In Svizzera, paese tradizionalmente sensibile al mondo dell’arte e alla produzione artistica che da sempre vengono sostenuti con investimenti pubblici e privati, Locarno non è sullo stesso piano di Basilea, Zurigo e Ginevra. Ma da alcuni anni la cittadina ticinese ha ridotto il gap con interventi imprenditoriali, iniziative culturali e nuovi spazi che anche ad agosto durante il Festival internazionale del Film, propongono mostre e performance interessanti per le quali molti festivalieri interrompono volentieri le maratone cinematografiche.

Dopo la pinacoteca comunale Casa Rusca e il Rivellino, l’ultima galleria che da tre anni ha incrementato le possibilità locarnesi d’inserirsi nei circuiti artistici internazionali è la Ghisla Art Collection situata nei pressi di Piazza Grande. Lo spazio aperto dai coniugi Ghisla quest’anno ha puntato su una doppia esposizione. La prima propone una selezione delle opere collezionate nel corso di quattro decenni con un viaggio attraverso i lavori dei principali interpreti dell’arte moderna e contemporanea, da Basquiat a Miró, da Magritte a Haring, da Fontana a Picasso. La seconda invece è un’insolita e affascinante mostra che fino a novembre dà la possibilità di entrare in una dimensione artistica che sfida il concetto tradizionale di museo/galleria come contenitore di opere, come spazio asettico e neutrale e rimette in gioco l’abituale percezione di quadri e sculture esposti. Museum to scale 1/7, nata da un progetto dell’architetto Wesley Meuris e realizzata dal gallerista, collezionista e studioso di arte belga Ronny Van de Velde, s’inscrive in qualche modo nella tradizione artistica postmoderna ma la sua particolarità però è che la messa in discussione relativistica del modello unico classico/moderno in questo caso riguarda il contenitore più che il contenuto.

L’idea che ha ispirato l’allestimento è quella di costruire un museo in scala con soli artisti belgi, da quelli celebri a livello internazionale agli esordienti, per far conoscere l’arte belga contemporanea. A più di 100 artisti dopo aver dato loro una scatola di dimensioni 100x650x600 mm, è stato chiesto di rappresentarsi o di allestire una sala in miniatura con un’opera originale. Il progetto in totale ha prodotto 125 scatole ma per motivi di spazio la Ghisla ne ha potuto accogliere solo 85. Ci si trova al cospetto di un capolavoro di allestimento per come si è riusciti a ricreare con perizia all’interno di scatole in scala 1/7, sale di un museo di opere miniaturizzate, dipinti, sculture, installazioni. Visitando questa «wunderkammer» d’arte contemporanea si ha un’insolita reazione e si provano strane sensazioni.

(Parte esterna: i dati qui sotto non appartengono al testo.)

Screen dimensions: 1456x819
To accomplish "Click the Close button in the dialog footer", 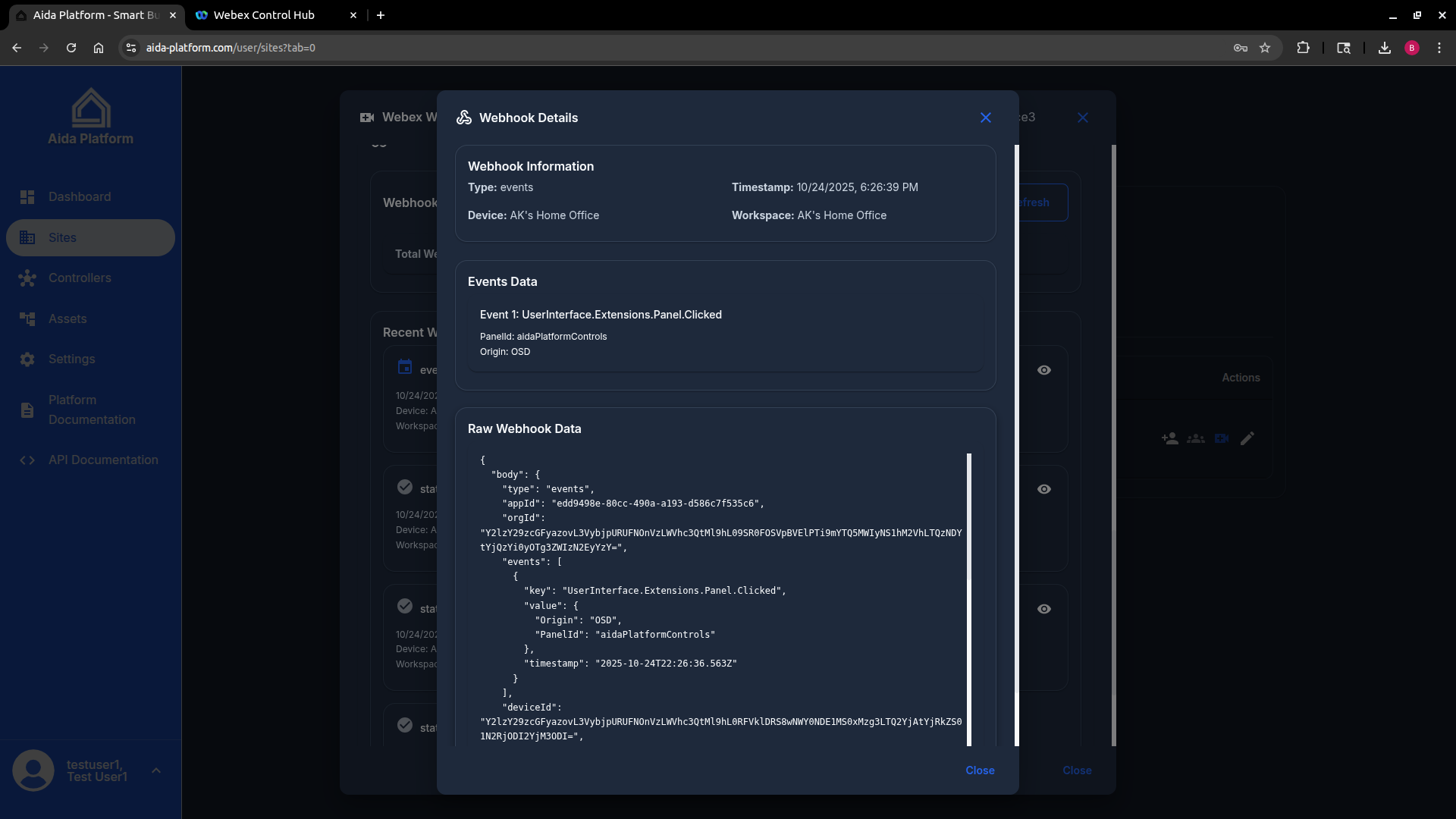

Passando da una minisala all’altra, si scoprono i contenuti e i dettagli delle riproduzioni in scala, si guarda, si scruta e sostando davanti alle scatole si ha anche l’impressione di possedere le opere esposte. E le loro minuscole dimensioni non possono non richiamare immediatamente il mondo lillipuziano creato da Swift nei Viaggi di Gulliver, poi magari si pensa all’esempio più famoso dell’arte concettuale, quello di Duchamp con La Boîte-en-valise che ancora oggi è oggetto di stupore e ci si abbandona alle suggestioni teoriche del fondamentale testo di Arnheim Arte e percezione visiva. Tra le tante creazioni in miniatura Simbolismo di Mellery Xavier, Avant-Garde, una guache e otto disegni, Positivi su vetro di Jozef Perters, Last Words delusion su fili di rame, la stanza della percezione, una ventola che produce strani effetti.

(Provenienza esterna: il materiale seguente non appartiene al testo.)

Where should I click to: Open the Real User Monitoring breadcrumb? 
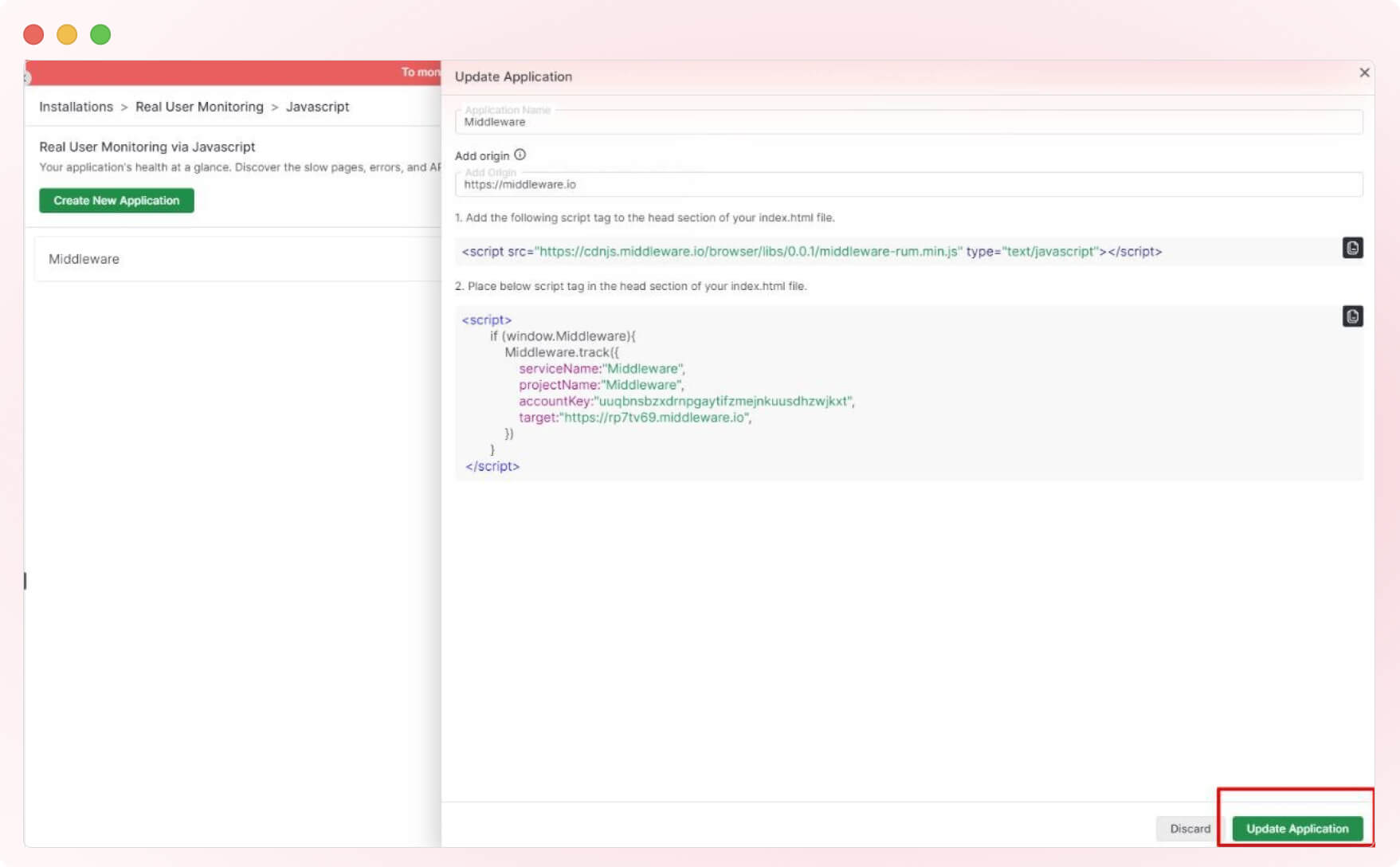[x=199, y=106]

In macroscopico contrasto con le miniature, il bellissimo catalogo della mostra curato dallo stesso Van de Velde pesa ben 3,6 kg e misura 44×68, un centinaio di pagine con testi critici e tante foto, un volumone fondamentale a corredo della mostra «inscatolata».Ad arricchire l’offerta artistica in quest’estate locarnese anche la famosa Pasticceria Marnin situata nella città vecchia, luogo che catalizza non solo i golosi ma anche chi nel travolgente turismo di massa prevalentemente tedesco cerca qualche evento culturale, ha ospitato un’interessante mostra allestita nella tea-room.

Fra le mani di Janas del pittore sardo Renzo Ugas ha per oggetto la mitica simbologia degli arazzi sardi dipinti su tela. La fata Janas, figura simbolica, mitologica ed enigmatica alla quale Ugas dà un volto e un corpo, con le sembianze di una donna sarda, diventa il motivo ricorrente degli arazzi esposti. I colori pastello sfumati e le immagini ataviche di un mondo naturale e non sempre visibile restituiscono gli echi culturali della terra del pittore.